### DOCUMENT PASSAGE
▼▼▼

# Throttling and heating issue solved in np550p5c-s02in ?



## nick191 (Oct 1, 2012)

*I just heard that THROTTLING AND HEATING ISSUE is SOLVED in NEW BIOS update or these ISSUES are not present in NEW LAPTOP !*

Those user who doesn't have these issue or get solved give your opinion about 550P-S02 here in this THREAD,
*We have to buy this laptop or not ?
how it is in GAMING ? everything...*

It makes easy to take decision for those who want to buy this laptop !

*Please also send your GPU and CPU temp screenshot when playing High End Games(Also describe how much time you played and which game at which settings ) and when laptop is Ideal !*

Please give *right opinion no FAVORITISM !*

*You can select more than ONE option in POLL QUESTION !*
*Please NOTE this it only for S02IN model not S01IN !*
Thank you SO MUCH.


----------



## pratyush997 (Oct 1, 2012)

You should have continued in that thread..  BTW In my case lappy running cool after I got my MoBo replaced


----------



## nick191 (Oct 1, 2012)

pratyush997 said:


> You should have continued in that thread..  BTW In my case lappy running cool after I got my MoBo replaced



CONGO pratyush997 !
Now you can play high end games as long as you want without THROTTLING !


----------



## pratyush997 (Oct 1, 2012)

yup...


----------



## nick191 (Oct 1, 2012)

pratyush997 said:


> yup...



Sounds good man !
*Please answer that polls question please !*


----------



## pratyush997 (Oct 1, 2012)

nick191 said:


> Sounds good man !
> *Please answer that polls question please !*


Am 1st to do so


----------



## nick191 (Oct 1, 2012)

pratyush997 said:


> Am 1st to do so



Thanks,can you send your laptop temp screenshot while gaming and ideal !(Also describe how much time you played and which game at which settings )


----------



## pratyush997 (Oct 1, 2012)

▲▲▲

### SHORT EXERCISE A
Do these statements agree with the laptop forum thread? Answer yes or no for each, and quote the thread's deciding words: (i) The poll permits choosing more than one option. (ii) The thread is intended for the S01IN model. (iii) pratyush997's laptop runs cool after a motherboard replacement.
The laptop forum thread has no connection to the rows of stored dataset items.

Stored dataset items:
▼▼▼

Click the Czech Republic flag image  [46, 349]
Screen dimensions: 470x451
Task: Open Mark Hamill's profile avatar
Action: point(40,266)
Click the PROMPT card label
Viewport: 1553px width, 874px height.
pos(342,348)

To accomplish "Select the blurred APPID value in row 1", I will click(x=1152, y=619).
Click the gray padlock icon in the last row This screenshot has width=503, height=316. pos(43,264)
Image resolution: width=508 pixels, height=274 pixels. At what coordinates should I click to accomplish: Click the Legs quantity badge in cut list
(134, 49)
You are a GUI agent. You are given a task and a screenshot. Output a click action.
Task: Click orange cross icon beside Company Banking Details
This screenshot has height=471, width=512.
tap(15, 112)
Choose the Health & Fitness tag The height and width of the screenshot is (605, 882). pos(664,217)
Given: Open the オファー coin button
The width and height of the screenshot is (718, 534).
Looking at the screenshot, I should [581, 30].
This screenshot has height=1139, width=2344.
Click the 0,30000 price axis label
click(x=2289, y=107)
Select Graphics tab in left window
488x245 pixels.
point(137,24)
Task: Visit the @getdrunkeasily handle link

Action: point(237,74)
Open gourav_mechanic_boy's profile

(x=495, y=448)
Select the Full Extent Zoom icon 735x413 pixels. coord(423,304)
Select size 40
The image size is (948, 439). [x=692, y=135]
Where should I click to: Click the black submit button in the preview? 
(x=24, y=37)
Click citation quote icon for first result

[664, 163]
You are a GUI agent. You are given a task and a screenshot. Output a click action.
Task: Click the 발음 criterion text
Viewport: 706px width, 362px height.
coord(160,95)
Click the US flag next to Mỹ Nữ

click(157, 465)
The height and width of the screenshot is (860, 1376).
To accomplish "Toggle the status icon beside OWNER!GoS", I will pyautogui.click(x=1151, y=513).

▲▲▲

### SHORT EXERCISE B
Arrange the rows of stored dataset items as a Markdown table with the columns "Row" and "Line". Start with the line containing "Task: Visit the @getdrunkeasily handle link" and continue through the last row, leaving out blank lines.

### EXPECTED ANSWER A
(i) Yes: "You can select more than ONE option in POLL QUESTION !"
(ii) No: "Please NOTE this it only for S02IN model not S01IN !"
(iii) Yes: "In my case lappy running cool after I got my MoBo replaced"

### EXPECTED ANSWER B
| Row | Line |
|---|---|
| 1 | Task: Visit the @getdrunkeasily handle link |
| 2 | Action: point(237,74) |
| 3 | Open gourav_mechanic_boy's profile |
| 4 | (x=495, y=448) |
| 5 | Select the Full Extent Zoom icon 735x413 pixels. coord(423,304) |
| 6 | Select size 40 |
| 7 | The image size is (948, 439). [x=692, y=135] |
| 8 | Where should I click to: Click the black submit button in the preview?  |
| 9 | (x=24, y=37) |
| 10 | Click citation quote icon for first result |
| 11 | [664, 163] |
| 12 | You are a GUI agent. You are given a task and a screenshot. Output a click action. |
| 13 | Task: Click the 발음 criterion text |
| 14 | Viewport: 706px width, 362px height. |
| 15 | coord(160,95) |
| 16 | Click the US flag next to Mỹ Nữ |
| 17 | click(157, 465) |
| 18 | The height and width of the screenshot is (860, 1376). |
| 19 | To accomplish "Toggle the status icon beside OWNER!GoS", I will pyautogui.click(x=1151, y=513). |